• [SOURCE PASSAGE]
--- BEGIN ---

You probably need to call time() or a higher-resolution timing mechanism, and then localtime() or gmtime() to create a broken-down time, and then strftime() to format it as you want, and finally printf() or similar to print the result. That all belongs in a function, of course, not in your code.
#include <stdio.h>
#include <time.h>
static void print_timestamp(void)
{
time_t now = time(0);
struct tm *utc = gmtime(&now);
char iso8601[32];
strftime(iso8601, sizeof(iso8601), "%Y-%m-%dT%H:%M:%S", utc);
printf("%s\n", iso8601);
}
Where you have execl(), call print_timestamp() instead.
Or, more simply, use system() instead of execl():
system("/bin/date");
This is a grotesquely heavyweight way of reporting the time, but it has the merit of simplicity.

--- END ---

• [GOAL A] Give the timestamp passage again, starting with "You probably need" and going on through "static void print_timestamp(void)", and switch "broken-down time" to "structured time".
• [GOAL B]
Answer these from the timestamp passage:
(i) How many characters long is the iso8601 array declared to be?
(ii) What string is passed to system()?
(iii) What should be called where execl() appears?
Answer from the timestamp passage alone, with no outside sources.

• [MATERIAL]
--- BEGIN ---

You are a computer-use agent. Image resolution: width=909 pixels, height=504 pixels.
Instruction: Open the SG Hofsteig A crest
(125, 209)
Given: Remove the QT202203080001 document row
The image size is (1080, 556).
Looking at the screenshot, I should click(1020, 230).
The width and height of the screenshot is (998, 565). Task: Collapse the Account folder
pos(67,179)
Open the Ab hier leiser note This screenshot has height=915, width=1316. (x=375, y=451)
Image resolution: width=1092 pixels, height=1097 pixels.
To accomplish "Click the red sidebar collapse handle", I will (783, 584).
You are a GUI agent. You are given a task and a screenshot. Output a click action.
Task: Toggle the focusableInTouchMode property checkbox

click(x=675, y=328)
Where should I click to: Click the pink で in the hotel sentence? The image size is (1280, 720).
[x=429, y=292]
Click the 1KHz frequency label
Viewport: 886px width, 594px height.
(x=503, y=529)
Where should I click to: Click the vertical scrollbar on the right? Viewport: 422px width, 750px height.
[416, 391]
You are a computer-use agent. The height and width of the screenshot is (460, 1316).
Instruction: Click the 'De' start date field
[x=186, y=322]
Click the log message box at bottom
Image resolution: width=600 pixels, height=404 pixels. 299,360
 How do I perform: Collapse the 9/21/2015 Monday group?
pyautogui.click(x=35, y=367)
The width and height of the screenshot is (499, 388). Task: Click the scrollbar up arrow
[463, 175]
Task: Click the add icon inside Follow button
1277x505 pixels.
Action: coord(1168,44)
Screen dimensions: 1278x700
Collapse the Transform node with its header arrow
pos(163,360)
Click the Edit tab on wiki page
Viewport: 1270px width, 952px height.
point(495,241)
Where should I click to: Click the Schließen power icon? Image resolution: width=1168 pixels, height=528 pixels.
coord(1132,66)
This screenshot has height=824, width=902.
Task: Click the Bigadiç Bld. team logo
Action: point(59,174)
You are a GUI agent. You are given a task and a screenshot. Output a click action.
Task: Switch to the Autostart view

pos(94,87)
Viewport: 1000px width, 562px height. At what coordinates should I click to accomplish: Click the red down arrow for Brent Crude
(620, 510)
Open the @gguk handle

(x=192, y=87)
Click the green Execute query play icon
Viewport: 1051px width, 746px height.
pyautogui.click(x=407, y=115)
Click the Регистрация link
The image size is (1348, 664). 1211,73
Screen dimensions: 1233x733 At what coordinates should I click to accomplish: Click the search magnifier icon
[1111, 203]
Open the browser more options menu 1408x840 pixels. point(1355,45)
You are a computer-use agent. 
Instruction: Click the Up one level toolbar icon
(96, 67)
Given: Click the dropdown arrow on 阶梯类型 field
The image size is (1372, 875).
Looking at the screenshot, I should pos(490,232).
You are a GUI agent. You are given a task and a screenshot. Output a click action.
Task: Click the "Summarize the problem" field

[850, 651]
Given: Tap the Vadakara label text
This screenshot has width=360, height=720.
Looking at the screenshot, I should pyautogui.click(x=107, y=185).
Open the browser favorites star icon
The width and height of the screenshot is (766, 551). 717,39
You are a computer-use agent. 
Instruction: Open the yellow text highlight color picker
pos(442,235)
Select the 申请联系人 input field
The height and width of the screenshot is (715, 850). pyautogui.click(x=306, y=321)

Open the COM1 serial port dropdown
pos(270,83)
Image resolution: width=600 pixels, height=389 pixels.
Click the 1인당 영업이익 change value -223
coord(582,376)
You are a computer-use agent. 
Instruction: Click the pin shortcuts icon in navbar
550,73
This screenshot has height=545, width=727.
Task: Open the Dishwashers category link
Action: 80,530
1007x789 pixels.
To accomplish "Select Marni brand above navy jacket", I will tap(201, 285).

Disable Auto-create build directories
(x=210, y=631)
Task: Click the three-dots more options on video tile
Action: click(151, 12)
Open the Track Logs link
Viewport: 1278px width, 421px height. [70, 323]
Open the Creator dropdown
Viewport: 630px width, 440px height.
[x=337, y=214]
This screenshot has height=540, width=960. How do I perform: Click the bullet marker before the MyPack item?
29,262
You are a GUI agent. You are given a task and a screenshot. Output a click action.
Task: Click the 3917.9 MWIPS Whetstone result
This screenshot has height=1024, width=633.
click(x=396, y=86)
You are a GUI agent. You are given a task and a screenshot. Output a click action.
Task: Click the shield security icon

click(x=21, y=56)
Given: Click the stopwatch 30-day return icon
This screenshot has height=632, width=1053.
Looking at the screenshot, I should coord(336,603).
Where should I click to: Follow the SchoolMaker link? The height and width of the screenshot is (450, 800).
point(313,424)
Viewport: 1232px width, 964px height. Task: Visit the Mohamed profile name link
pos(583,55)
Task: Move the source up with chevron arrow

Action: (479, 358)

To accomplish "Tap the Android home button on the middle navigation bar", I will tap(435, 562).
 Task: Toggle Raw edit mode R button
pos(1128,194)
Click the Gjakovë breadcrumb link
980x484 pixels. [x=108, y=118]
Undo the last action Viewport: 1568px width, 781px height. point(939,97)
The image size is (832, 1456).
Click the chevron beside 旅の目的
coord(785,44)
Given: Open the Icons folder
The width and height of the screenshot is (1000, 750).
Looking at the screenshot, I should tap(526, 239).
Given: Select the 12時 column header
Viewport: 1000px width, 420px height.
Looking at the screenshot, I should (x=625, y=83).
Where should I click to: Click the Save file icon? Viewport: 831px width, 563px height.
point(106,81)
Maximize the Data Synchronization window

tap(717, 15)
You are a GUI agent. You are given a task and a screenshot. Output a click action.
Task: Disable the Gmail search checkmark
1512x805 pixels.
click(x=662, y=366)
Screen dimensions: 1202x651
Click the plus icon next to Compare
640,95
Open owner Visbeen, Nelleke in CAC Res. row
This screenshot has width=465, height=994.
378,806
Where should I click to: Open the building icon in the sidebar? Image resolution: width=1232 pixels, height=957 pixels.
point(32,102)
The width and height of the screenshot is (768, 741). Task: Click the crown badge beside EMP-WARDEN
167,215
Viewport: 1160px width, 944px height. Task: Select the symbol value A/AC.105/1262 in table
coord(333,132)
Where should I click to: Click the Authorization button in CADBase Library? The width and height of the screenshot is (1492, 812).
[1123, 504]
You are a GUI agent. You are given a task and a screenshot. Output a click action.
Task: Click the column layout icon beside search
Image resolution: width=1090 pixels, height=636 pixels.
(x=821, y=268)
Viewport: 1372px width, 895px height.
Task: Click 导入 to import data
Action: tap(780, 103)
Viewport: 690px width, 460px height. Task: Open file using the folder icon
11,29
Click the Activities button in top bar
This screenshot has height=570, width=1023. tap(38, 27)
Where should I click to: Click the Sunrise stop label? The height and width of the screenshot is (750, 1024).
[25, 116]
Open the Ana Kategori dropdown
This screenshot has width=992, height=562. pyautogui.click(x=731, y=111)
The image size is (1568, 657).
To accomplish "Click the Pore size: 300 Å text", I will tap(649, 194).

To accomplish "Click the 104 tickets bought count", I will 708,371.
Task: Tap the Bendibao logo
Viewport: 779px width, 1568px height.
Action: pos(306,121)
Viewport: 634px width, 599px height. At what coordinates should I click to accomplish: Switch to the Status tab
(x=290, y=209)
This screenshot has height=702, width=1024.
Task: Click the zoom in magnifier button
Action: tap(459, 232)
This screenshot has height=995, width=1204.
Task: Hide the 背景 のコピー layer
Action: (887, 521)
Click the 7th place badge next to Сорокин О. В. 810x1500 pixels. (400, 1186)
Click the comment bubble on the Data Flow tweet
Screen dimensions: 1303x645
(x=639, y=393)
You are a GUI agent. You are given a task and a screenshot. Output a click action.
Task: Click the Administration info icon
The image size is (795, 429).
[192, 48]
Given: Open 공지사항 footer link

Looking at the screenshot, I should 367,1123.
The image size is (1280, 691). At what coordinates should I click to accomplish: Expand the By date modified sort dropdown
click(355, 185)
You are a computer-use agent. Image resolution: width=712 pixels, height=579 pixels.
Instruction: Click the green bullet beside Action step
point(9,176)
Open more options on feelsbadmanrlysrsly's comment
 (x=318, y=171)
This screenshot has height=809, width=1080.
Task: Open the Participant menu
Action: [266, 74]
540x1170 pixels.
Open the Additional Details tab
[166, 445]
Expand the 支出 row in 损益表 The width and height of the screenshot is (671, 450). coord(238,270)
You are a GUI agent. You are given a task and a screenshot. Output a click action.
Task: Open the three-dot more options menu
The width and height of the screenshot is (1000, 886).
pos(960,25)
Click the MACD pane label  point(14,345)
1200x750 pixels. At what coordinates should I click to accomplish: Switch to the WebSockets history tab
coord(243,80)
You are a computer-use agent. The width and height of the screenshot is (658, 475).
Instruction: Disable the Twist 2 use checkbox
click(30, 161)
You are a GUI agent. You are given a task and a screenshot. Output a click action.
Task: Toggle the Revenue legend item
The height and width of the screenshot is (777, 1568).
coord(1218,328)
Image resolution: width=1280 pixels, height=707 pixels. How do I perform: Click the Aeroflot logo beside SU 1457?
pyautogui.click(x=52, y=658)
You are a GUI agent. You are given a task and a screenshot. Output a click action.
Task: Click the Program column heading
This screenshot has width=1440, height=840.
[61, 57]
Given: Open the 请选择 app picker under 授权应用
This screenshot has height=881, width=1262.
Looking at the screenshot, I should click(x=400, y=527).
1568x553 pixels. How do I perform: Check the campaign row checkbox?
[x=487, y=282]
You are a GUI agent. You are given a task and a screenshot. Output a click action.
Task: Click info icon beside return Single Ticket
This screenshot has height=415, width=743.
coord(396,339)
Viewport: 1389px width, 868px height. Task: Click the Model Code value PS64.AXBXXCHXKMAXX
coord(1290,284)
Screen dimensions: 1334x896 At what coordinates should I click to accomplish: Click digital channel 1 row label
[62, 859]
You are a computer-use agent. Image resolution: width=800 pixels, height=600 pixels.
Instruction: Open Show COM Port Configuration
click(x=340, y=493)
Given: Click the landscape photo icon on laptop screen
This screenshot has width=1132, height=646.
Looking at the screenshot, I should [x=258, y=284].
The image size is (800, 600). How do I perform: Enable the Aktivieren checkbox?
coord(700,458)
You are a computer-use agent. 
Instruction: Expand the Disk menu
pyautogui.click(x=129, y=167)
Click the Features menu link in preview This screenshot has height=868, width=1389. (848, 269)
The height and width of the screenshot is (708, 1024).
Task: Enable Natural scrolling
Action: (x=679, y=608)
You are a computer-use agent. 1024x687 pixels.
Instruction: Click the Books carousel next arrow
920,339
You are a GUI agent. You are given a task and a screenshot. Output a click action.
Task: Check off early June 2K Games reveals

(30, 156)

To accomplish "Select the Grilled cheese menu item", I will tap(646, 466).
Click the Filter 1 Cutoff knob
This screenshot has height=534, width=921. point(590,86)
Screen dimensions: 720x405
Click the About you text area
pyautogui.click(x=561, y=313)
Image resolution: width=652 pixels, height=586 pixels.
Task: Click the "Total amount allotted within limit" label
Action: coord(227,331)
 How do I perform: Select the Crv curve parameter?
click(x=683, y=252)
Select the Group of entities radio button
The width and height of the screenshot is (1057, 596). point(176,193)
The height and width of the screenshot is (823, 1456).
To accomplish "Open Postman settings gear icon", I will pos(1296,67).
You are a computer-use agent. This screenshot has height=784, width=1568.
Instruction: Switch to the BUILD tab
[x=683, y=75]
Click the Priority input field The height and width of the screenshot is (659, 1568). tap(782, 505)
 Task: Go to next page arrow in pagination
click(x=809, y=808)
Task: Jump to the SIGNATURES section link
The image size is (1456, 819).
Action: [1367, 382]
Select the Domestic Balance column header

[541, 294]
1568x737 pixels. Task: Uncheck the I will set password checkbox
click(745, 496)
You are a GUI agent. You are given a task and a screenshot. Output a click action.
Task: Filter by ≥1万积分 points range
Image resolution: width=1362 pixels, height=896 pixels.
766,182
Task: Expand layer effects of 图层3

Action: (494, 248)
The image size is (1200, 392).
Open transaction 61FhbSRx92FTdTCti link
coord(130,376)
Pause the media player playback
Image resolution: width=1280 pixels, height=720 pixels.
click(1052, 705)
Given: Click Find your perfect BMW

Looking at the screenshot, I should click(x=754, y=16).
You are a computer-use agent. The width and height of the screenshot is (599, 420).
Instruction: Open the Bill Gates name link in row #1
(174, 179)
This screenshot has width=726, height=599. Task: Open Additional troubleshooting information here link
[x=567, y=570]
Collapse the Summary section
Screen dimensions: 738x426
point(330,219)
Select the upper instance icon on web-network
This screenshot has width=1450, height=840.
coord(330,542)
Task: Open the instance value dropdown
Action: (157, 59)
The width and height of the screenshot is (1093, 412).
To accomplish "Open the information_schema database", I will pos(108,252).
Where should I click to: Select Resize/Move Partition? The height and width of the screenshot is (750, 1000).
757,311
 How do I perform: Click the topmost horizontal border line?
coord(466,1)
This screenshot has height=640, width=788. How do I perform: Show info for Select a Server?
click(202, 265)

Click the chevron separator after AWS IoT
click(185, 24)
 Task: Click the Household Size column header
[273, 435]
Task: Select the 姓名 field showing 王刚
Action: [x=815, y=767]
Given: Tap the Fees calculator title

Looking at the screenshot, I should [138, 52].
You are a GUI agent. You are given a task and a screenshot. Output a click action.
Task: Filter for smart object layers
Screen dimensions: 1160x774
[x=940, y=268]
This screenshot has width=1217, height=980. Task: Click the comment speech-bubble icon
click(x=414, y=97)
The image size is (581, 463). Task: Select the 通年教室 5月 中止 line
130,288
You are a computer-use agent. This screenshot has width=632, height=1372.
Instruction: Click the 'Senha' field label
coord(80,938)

--- END ---

• [CORRECT RESPONSE A]
You probably need to call time() or a higher-resolution timing mechanism, and then localtime() or gmtime() to create a structured time, and then strftime() to format it as you want, and finally printf() or similar to print the result. That all belongs in a function, of course, not in your code.
#include <stdio.h>
#include <time.h>
static void print_timestamp(void)

• [CORRECT RESPONSE B]
(i) 32
(ii) "/bin/date"
(iii) print_timestamp()